Distress
“Distress” refers to the way we respond to situations in the past, present, or future which make us sad, angry, or anxious. How we cope with distress is different for everyone and impacted by our life experiences. Learning of a terminal diagnosis can be a highly distressing experience. People with Learning Disabilities (PWLDs) are more likely to have experienced traumatic life events, experience life events as stressful and have difficulties in processing traumatic events. This means that they are likely already coping with more stress than a person without a learning disability and so may be more likely to show highly increased distress more often than a person without a learning disability. As well as this, previous difficult experiences of death or serious illness impact the distress that people feel when thinking about their own death.
We can think about this using the stress bucket metaphor. We all have different size “buckets” or different amounts of stress that we can handle. When we are too stressed, our buckets overflow and we become distressed. When we do things that make us feel better or use the “tap” our distress becomes more manageable.
Distress & Discomfort Tool (DISDAT)
When someone is distressed or in pain the way they communicate this can be very similar. If the person is in an unfamiliar surrounding like hospital, and anxious then it may be hard to tell if they are distressed because of their surroundings or in pain.
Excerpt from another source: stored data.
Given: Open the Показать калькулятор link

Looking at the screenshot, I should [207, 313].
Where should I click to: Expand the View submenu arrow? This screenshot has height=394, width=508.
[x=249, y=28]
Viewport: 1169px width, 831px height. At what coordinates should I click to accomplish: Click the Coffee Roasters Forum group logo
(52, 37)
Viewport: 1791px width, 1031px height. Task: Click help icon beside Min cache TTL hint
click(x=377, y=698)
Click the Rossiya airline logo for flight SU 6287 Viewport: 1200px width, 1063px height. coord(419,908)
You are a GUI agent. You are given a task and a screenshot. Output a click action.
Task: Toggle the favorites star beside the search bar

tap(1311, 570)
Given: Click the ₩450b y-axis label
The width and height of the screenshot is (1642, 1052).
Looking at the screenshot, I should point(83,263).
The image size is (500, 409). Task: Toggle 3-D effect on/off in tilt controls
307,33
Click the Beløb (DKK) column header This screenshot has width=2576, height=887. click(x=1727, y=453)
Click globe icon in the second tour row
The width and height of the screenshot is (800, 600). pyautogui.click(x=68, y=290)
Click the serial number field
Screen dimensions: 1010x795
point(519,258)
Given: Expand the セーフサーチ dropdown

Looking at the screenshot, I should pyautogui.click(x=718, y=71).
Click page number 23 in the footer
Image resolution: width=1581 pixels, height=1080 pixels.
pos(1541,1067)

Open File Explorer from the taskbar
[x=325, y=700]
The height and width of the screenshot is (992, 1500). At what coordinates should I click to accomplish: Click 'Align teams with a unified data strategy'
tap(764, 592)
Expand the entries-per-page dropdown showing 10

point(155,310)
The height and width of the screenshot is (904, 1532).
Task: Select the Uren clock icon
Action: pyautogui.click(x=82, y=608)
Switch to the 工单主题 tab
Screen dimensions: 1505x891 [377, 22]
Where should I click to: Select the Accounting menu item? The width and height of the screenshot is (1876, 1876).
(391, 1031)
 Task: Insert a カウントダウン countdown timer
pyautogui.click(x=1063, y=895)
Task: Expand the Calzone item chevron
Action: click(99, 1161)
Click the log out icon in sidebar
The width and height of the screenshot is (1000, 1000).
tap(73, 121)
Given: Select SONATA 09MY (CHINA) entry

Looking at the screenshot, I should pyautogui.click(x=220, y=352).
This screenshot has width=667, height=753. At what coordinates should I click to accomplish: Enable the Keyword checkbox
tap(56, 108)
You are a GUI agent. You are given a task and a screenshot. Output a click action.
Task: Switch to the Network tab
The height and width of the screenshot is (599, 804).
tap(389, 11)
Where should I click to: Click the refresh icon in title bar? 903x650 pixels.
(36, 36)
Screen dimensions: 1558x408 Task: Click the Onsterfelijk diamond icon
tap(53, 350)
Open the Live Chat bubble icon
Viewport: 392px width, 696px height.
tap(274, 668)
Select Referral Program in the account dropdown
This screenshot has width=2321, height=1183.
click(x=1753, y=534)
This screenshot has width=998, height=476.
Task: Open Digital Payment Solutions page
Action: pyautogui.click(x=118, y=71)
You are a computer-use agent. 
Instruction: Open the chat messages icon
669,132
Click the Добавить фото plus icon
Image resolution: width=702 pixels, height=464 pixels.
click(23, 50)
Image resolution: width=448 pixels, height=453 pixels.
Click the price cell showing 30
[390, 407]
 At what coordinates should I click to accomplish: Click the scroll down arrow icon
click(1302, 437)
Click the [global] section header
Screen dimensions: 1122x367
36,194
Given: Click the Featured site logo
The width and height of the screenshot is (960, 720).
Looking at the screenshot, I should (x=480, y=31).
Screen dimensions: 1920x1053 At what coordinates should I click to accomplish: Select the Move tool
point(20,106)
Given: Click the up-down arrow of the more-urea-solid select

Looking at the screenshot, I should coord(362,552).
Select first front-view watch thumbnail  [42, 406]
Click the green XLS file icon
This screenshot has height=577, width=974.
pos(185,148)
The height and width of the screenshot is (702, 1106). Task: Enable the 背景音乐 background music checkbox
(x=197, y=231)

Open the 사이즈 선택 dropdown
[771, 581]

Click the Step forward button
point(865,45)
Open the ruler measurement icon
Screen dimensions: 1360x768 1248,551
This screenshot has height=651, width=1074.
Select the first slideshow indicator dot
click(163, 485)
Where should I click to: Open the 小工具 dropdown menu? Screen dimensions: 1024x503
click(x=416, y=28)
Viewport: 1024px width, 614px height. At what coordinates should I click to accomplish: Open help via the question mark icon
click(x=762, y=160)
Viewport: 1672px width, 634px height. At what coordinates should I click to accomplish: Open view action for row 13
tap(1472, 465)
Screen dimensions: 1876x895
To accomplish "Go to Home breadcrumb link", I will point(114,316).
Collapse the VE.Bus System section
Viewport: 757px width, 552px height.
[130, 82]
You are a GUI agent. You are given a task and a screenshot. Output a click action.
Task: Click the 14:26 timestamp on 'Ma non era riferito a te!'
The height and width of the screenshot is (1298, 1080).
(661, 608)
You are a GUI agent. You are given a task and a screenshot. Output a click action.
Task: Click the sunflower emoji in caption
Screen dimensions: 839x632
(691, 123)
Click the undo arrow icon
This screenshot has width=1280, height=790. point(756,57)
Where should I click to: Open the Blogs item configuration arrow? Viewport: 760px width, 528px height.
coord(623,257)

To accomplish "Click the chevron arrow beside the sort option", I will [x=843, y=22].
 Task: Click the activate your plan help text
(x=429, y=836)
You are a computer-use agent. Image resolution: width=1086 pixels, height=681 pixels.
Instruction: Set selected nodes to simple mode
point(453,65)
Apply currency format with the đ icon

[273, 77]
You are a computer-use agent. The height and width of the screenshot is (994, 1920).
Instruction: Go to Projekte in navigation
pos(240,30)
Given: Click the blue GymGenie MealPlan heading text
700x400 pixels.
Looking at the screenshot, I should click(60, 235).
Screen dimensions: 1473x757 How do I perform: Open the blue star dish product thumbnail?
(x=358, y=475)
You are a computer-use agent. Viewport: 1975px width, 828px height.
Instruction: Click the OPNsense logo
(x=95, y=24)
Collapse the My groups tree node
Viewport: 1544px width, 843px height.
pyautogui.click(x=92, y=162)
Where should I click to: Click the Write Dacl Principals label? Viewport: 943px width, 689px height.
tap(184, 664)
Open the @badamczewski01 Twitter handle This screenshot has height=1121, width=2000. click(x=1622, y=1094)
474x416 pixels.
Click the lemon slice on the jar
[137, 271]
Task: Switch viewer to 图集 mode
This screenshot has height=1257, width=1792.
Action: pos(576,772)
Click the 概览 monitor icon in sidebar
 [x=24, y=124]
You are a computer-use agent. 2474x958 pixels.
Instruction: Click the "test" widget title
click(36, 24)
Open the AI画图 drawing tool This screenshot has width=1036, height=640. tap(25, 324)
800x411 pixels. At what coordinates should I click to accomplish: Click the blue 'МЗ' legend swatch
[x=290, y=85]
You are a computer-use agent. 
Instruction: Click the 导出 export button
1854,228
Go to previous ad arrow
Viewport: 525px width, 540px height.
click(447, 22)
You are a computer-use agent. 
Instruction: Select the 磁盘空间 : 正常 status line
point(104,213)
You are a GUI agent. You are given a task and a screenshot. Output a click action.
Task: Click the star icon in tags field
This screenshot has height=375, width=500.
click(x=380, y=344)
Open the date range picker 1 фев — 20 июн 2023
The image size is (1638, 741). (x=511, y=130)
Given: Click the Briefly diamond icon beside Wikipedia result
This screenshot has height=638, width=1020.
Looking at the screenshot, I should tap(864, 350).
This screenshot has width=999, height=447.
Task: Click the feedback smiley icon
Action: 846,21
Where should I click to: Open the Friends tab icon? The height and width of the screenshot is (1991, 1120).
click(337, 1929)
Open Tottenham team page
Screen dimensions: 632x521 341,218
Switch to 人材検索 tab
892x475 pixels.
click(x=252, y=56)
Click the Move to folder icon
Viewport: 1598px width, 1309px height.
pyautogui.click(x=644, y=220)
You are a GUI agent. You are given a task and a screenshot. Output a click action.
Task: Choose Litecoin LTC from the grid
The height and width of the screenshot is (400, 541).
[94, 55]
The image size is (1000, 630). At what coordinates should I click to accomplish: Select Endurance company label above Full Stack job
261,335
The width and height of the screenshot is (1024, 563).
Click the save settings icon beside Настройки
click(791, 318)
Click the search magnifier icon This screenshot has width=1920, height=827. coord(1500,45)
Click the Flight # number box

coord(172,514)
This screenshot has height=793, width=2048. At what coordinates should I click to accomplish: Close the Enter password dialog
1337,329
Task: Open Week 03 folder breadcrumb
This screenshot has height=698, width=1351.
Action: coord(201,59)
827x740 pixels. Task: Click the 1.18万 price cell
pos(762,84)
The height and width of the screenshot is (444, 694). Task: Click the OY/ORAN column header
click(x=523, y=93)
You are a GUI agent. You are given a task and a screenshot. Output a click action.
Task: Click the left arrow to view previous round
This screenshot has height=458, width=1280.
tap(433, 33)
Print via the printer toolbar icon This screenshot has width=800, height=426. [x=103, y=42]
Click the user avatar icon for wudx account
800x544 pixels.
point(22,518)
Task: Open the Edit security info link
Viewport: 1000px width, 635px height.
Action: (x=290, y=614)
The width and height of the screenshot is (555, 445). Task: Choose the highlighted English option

This tool allows you to identify someone’s baseline of distress and then compare in other situations to use strategies to reduce their distress.
St Oswald’s Hospice | Distress and Discomfort Assessment Tool (DisDAT) (stoswaldsuk.org)
What distress looks like – People who are distressed may present in two ways:
- They may be visibly anxious (for example – panicky, shaking, breathing very fast), sad (for example -, tearful, upset) or angry (for example – shouting, becoming aggressive). This is known as Hyperarousal and is generally easy to see as distressed.
- They may also present as blank or disengaged. They may isolate themselves, be unable to make eye contact with you, be reluctant to join in with things they used to enjoy or have a flat facial expression or monotone voice. This is known as hypoarousal and is much easier to miss than hyperarousal.
- People with learning disabilities may tend to present in one of, or both of these ways when they are distressed. They may find it difficult to communicate about a specific problem, or how they are feeling emotionally. This means it is really important for us to be aware of the ways they generally show distress, including the signs of hypoarousal, so that we can respond.
- People experiencing hyper or hypo arousal may need support to reduce their distress and bring them back to their Window of Tolerance – this means a space where they are clear-headed and can think and feel at the same time. It is important to refer to care plans and established strategies which are known to help the person you are supporting, but here are some principles and ideas it might be useful to consider:
Being with someone and sharing their pain
When there is no simple solution to distress, there is a real value in remaining physically present with the distressed person – and in doing so, supporting them to remain with the distress. Validating their feelings (for example, saying things like “this is really sad, I can understand that you feel really sad”) can help people to feel seen and that it is safe for them to express emotions. This video explains it well – https://www.youtube.com/watch?v=l2zLCCRT-nE
Grounding
This involves helping the person to be present in the current moment rather than worrying about the future. There are many grounding activities, and these can be very simple and are often connected to the five senses, such as asking the person to look for the things in a room that are green or drawing attention to what it feels like to have their feet on the ground. This helps the person remember that they are safe right now.
Time
It is important to remember that over time, the way we feel about things changes as our brain is able to process and make sense of things. There is no magic fix to the distress some might feel in this situation, but over time it may affect them less. For someone with a learning disability, they might need more time or repeated explanations. It is important to allow processing time and space for questions. Having conversations early can help start this process sooner, and covering important topics at the person’s own pace – such as what happens when we die, what hospices do, medication in an accessible way etc can help PWLD feel more aware and less anxious about what might happen.
Acceptance
Sometimes, a person will accept their diagnosis and be able to make plans for how they spend their time and make choices about what a good death looks like for them. However, some people won’t be able to do this. This may be because it is too big to think about, or the emotion is too much to process. By showing compassion, we support the person in moving through emotions at their own pace.
Looking after yourself
Working with people at this time of their lives can be emotional for staff caring for them. It is important to allow some space when things start to feel heavy, both for yourselves and your colleagues.
Understanding the death of someone else
It can be very distressing for people with learning disabilities when death is not mentioned. For example, if another person in your care setting dies, it can feel very confusing if they disappear and this is not spoken about. It is good to have an open conversation to enable expression of their feelings in a safe way.
If the person you are working with is in severe distress which does not resolve and it is having a significant impact on their life, please contact their GP and make a referral to the Community Learning Disability Nursing service. (See contact details in Appendix 4)